◆ Materials provided:
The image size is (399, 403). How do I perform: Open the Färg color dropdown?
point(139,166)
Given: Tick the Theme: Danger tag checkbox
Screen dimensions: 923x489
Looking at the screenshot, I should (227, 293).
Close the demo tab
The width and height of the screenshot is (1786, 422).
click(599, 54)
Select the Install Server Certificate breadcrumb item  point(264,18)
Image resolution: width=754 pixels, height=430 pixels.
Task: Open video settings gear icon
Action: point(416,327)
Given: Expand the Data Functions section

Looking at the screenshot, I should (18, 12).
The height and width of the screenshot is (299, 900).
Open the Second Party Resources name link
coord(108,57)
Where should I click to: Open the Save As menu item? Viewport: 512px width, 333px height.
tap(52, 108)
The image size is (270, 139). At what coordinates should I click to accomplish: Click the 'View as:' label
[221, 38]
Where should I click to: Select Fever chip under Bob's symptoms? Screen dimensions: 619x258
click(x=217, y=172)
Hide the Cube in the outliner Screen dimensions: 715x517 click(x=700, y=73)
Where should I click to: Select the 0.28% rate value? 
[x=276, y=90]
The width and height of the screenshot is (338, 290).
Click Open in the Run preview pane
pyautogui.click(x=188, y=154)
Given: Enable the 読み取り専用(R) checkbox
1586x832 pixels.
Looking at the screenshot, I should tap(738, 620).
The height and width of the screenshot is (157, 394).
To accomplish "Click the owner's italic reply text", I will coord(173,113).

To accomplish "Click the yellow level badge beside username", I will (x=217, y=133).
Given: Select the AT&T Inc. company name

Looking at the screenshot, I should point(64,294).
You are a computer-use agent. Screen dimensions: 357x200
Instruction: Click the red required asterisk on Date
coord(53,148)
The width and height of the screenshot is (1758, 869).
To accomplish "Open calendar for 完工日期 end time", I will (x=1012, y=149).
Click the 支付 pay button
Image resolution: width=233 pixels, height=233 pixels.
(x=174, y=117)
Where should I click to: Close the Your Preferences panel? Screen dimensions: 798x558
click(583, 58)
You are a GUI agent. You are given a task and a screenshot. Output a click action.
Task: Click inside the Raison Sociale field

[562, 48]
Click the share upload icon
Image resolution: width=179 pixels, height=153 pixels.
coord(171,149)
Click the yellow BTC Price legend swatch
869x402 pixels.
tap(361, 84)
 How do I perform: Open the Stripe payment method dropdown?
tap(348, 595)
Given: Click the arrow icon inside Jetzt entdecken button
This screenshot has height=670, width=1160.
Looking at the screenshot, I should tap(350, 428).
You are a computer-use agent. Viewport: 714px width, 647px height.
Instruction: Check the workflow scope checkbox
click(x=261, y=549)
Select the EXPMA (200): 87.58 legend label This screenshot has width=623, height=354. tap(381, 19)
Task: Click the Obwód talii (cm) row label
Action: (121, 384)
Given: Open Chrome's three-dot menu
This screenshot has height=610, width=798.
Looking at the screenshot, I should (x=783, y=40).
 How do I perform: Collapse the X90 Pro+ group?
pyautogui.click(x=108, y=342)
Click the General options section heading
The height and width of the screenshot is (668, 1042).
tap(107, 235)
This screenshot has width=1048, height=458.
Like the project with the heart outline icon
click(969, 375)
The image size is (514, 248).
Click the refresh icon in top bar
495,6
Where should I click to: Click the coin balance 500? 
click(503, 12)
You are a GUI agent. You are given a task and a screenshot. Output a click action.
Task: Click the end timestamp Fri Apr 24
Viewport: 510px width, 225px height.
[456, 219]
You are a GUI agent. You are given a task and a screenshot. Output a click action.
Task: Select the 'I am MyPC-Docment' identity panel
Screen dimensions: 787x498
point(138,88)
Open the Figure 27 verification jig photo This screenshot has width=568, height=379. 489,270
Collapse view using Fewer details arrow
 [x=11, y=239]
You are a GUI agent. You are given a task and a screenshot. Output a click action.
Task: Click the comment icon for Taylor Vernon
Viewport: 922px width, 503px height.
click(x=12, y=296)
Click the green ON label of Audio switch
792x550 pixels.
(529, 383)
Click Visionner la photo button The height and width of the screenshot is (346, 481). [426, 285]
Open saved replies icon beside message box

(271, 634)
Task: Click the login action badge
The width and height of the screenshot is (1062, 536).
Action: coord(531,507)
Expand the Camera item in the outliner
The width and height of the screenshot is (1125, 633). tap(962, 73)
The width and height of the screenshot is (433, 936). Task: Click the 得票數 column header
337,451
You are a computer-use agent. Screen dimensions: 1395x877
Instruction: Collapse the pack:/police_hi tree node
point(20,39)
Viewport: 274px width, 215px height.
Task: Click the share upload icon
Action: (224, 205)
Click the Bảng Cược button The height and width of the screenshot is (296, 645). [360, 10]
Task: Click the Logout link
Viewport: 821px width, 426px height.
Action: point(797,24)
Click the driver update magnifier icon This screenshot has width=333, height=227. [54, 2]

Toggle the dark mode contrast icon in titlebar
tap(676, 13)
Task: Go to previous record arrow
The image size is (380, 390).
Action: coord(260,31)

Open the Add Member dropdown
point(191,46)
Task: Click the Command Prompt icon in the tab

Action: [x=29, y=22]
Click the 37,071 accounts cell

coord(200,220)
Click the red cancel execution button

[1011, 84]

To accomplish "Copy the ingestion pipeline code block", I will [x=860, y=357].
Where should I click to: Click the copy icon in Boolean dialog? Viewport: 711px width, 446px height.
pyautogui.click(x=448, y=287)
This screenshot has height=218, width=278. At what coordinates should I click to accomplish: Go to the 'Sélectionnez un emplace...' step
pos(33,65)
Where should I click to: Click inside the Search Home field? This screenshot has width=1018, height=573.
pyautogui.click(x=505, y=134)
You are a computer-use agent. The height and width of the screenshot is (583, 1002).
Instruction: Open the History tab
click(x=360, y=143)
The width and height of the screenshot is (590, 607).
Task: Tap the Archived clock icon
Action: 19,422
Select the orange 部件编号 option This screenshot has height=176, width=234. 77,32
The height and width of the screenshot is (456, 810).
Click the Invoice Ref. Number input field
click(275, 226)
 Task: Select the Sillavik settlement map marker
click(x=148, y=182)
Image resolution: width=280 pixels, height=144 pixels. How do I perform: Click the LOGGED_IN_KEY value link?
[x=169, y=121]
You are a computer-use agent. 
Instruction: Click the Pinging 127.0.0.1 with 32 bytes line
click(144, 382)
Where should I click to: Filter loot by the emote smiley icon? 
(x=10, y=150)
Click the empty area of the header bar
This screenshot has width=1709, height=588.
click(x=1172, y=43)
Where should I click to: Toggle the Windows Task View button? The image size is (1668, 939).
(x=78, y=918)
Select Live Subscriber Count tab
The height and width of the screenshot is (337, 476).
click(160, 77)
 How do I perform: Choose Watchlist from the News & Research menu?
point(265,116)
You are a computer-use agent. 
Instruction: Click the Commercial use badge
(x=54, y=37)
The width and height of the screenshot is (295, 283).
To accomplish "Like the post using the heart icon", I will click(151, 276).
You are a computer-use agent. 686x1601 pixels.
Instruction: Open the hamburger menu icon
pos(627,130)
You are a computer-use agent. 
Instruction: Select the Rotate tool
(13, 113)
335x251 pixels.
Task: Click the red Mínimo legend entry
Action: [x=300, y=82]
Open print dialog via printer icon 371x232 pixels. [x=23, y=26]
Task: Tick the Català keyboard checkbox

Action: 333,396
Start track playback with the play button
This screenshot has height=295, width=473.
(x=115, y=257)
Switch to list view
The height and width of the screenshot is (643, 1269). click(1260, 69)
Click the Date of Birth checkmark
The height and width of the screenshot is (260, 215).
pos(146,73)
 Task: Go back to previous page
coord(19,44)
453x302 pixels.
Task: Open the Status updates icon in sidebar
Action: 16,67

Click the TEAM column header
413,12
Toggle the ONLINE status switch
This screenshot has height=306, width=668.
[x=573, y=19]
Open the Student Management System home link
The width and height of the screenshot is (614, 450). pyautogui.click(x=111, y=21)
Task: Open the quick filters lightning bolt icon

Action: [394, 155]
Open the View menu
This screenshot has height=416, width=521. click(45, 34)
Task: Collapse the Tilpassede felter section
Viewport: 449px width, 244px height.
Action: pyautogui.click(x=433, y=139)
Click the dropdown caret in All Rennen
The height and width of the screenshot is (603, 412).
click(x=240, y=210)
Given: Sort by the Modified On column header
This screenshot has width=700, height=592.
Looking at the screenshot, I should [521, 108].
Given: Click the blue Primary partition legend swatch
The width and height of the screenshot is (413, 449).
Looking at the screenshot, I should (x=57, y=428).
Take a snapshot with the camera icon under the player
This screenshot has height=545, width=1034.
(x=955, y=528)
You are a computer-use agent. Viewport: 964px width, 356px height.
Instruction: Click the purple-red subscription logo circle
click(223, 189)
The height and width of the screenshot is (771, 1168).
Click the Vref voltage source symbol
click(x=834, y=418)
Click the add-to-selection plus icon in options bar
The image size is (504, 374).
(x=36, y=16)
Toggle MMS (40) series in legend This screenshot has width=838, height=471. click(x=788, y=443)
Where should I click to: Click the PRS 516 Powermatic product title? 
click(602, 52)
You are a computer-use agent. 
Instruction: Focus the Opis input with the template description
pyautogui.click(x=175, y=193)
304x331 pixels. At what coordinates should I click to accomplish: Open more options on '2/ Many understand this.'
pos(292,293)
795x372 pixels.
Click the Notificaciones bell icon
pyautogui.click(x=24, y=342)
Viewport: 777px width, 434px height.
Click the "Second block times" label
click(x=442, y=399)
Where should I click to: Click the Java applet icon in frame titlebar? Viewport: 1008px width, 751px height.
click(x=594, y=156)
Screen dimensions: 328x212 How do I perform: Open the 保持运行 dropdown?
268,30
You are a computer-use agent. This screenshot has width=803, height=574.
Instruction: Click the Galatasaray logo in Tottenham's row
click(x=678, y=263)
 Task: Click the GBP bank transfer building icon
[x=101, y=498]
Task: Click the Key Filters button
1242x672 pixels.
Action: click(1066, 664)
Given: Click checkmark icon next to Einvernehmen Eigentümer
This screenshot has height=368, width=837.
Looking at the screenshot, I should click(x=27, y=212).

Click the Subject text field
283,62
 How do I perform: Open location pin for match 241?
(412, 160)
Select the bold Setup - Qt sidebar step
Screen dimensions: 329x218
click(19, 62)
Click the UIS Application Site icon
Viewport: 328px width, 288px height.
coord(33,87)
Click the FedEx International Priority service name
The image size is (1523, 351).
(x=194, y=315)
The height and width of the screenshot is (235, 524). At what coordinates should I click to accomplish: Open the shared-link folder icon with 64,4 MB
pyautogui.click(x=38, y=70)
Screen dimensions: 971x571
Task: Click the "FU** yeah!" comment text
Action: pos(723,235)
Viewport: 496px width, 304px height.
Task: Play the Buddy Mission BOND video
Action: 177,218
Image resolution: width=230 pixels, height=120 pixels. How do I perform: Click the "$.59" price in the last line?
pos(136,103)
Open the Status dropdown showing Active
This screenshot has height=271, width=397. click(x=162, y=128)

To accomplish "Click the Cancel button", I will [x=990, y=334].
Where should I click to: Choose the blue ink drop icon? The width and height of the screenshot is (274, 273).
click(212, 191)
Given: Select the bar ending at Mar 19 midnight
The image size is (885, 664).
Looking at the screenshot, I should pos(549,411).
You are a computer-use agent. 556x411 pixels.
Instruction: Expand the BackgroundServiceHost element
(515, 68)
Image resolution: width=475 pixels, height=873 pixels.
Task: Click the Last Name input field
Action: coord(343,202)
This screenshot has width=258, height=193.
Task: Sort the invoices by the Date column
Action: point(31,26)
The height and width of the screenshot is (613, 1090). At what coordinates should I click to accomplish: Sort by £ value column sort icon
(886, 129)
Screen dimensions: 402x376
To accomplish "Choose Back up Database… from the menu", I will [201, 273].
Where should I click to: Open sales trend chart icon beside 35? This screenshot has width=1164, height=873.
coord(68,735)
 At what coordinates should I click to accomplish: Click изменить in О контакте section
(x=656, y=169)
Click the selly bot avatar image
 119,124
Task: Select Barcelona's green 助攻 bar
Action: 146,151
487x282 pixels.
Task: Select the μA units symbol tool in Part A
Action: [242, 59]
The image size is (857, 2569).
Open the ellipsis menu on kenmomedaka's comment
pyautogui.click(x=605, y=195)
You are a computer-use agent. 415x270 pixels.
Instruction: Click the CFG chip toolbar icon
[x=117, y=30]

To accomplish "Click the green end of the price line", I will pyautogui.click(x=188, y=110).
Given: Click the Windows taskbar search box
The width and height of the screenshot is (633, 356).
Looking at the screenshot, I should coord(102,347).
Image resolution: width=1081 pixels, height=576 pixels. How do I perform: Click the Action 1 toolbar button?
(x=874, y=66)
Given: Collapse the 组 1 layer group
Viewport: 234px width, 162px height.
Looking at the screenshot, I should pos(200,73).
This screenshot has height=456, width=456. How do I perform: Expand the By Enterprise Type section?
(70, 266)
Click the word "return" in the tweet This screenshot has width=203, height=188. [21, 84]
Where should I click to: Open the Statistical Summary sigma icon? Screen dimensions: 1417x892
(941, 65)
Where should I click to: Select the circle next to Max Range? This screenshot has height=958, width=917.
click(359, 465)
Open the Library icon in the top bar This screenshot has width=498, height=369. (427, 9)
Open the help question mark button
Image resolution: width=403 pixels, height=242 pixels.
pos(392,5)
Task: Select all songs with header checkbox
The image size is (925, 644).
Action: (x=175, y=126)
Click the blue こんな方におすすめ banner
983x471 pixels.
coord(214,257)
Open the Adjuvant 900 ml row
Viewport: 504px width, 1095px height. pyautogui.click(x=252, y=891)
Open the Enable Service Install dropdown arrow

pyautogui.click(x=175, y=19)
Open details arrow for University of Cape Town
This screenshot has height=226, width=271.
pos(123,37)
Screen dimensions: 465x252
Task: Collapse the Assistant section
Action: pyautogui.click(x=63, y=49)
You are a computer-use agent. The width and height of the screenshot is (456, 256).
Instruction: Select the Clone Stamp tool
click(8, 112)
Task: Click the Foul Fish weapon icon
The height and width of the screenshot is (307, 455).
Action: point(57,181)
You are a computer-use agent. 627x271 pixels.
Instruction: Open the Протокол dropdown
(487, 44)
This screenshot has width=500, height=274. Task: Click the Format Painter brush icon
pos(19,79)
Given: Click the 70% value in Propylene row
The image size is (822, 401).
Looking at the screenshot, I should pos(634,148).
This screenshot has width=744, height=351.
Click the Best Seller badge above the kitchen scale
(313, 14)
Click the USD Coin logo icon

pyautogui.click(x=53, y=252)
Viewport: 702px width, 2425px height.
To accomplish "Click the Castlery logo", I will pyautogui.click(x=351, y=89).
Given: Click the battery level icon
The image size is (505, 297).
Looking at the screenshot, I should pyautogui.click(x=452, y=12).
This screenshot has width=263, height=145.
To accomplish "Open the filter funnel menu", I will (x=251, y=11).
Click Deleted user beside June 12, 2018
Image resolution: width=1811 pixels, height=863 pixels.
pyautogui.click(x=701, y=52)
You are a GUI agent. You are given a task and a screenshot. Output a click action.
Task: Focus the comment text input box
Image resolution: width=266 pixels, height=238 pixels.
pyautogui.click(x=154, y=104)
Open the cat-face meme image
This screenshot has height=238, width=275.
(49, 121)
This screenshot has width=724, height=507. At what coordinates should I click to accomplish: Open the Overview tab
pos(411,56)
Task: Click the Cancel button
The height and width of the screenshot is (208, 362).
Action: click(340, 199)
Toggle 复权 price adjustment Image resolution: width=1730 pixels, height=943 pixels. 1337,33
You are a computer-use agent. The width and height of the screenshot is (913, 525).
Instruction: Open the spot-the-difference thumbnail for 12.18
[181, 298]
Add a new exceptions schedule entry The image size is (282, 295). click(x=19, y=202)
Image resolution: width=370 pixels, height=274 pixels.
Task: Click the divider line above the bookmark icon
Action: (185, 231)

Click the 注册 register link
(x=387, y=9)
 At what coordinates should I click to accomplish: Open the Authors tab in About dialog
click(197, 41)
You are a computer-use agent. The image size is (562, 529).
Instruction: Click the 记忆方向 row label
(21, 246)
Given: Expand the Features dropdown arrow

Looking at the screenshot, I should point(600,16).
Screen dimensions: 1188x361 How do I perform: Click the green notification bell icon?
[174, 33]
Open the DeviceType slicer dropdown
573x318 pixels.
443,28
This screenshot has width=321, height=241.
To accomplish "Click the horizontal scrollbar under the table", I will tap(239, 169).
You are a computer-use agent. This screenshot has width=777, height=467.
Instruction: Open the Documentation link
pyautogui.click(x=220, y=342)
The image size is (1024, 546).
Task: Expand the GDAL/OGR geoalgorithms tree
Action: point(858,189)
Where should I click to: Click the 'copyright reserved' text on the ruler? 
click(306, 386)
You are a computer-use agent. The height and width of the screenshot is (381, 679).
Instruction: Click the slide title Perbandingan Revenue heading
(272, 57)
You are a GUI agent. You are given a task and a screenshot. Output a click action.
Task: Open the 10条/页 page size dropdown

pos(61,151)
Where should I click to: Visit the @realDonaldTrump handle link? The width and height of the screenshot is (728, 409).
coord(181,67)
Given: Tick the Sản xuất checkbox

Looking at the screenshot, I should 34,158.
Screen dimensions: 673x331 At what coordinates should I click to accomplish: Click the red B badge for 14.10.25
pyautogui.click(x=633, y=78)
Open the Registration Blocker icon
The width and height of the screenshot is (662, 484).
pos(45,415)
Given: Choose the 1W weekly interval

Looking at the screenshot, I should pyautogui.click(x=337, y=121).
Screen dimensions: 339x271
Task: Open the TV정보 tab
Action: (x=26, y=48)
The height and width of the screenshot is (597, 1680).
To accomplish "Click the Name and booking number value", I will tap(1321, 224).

◆ Task requirements:
Among the lines of the data, find every one that holds "photo" and copy it.

◆ Response for this exercise:
Open the Figure 27 verification jig photo This screenshot has width=568, height=379. 489,270
Click Visionner la photo button The height and width of the screenshot is (346, 481). [426, 285]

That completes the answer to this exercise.